Page extract
□ □ □

# Got another pup. Help me name him!!



## EverydayisHalloween311 (Oct 14, 2011)

He is a baby brindle boxer,lab mix. Wanted to give him a Halloween type name. Got any ideas that fit his brown, black bridle look?


----------



## niblique71 (Dec 2, 2009)

Scorch

bub

charred


Damn he's too cute to give an evil name to...


Beezer???


----------



## EverydayisHalloween311 (Oct 14, 2011)

Lol. I know that's what my wife and I were thinking. Possible idea's are Snickers, Grimm and Jack


----------



## Copchick (Apr 10, 2012)

Oh what a little sweetie!!! I like Grimm.


----------



## Hairazor (Mar 13, 2012)

Too cute! I also like Grimm!


----------



## RoxyBlue (Oct 6, 2008)

William


----------



## BioHazardCustoms (Aug 5, 2009)

I concur with Grimm. He's adorable, btw.

□ □ □

Dataset
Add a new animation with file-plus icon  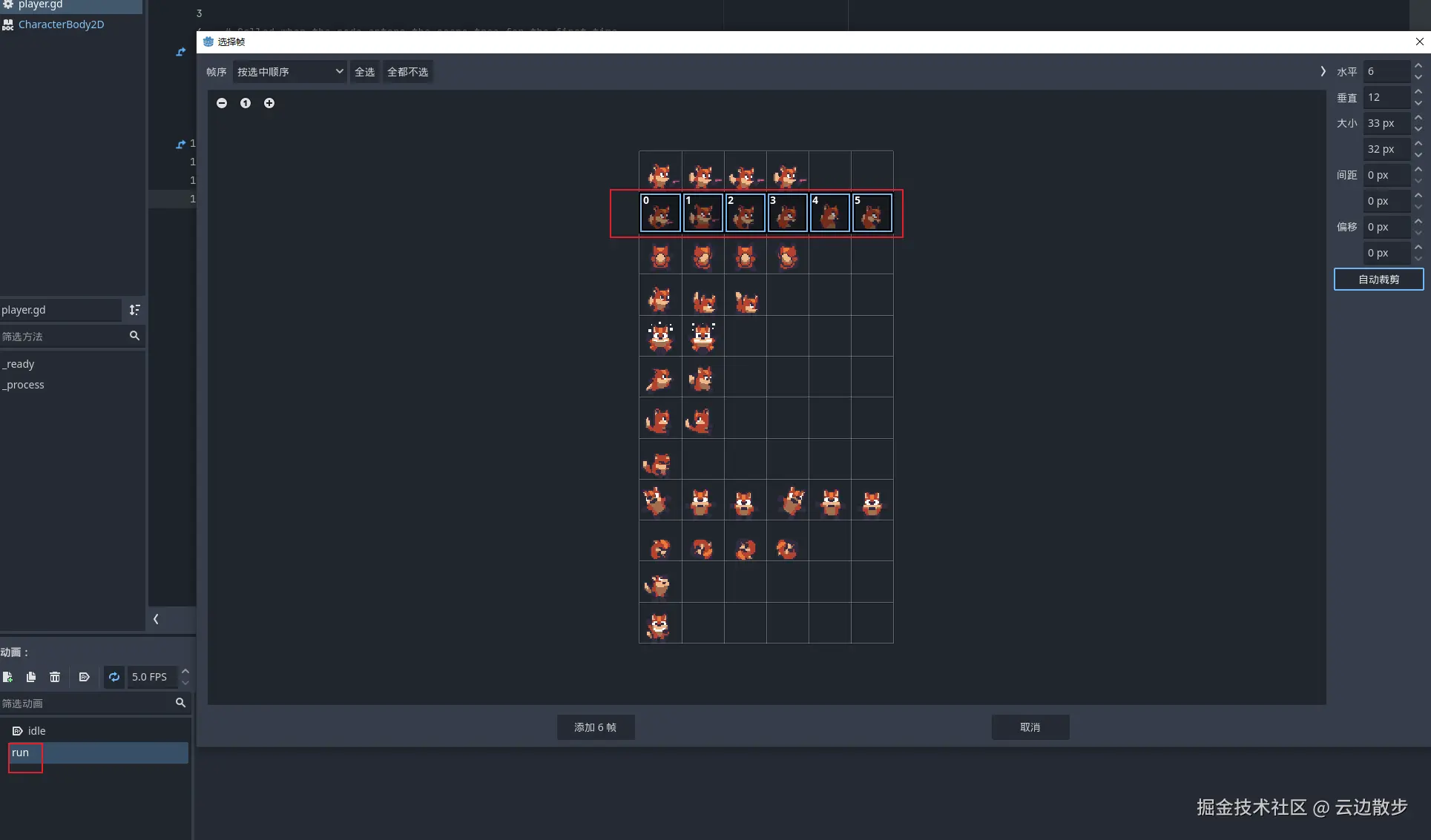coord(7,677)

□ □ □

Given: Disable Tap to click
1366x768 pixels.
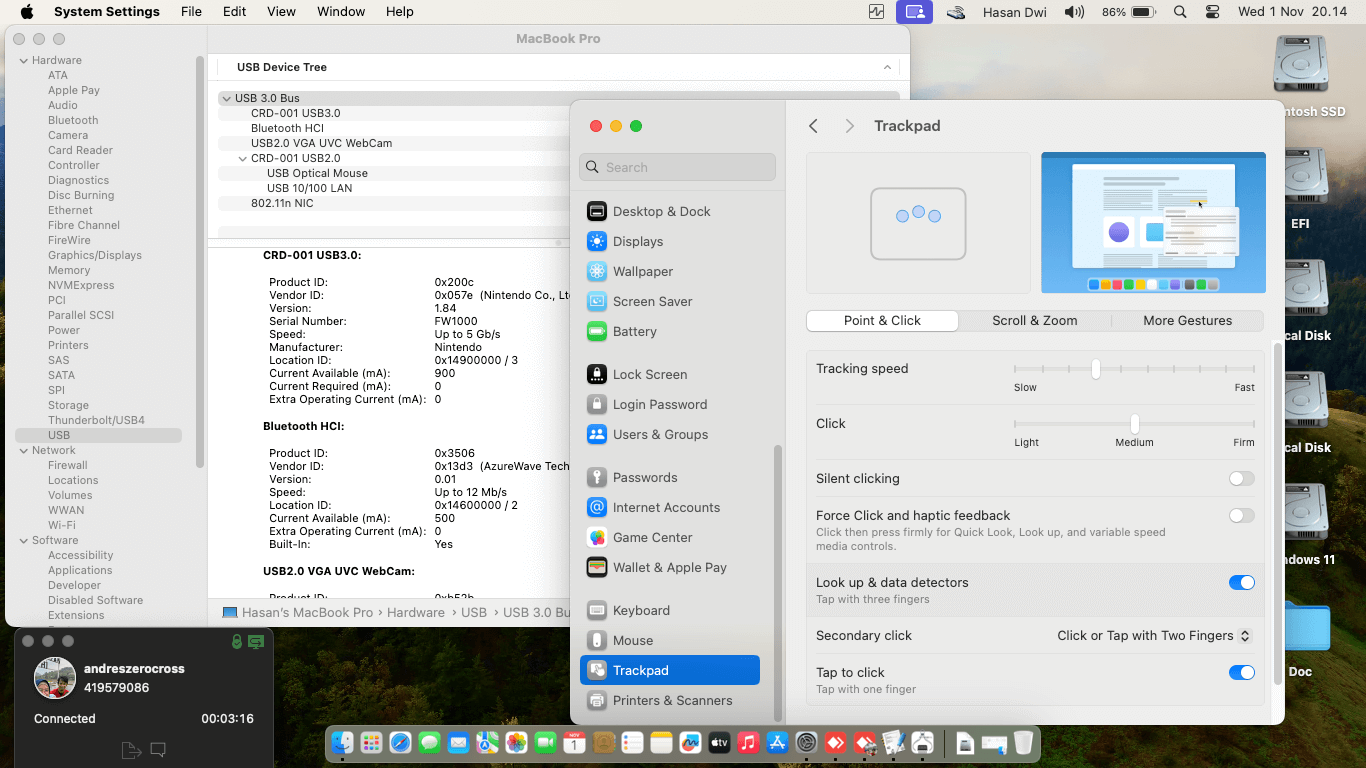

□ □ □

Do this
In the puppy-naming thread, which name did Copchick, Hairazor and BioHazardCustoms all say they liked?

Solution below
Grimm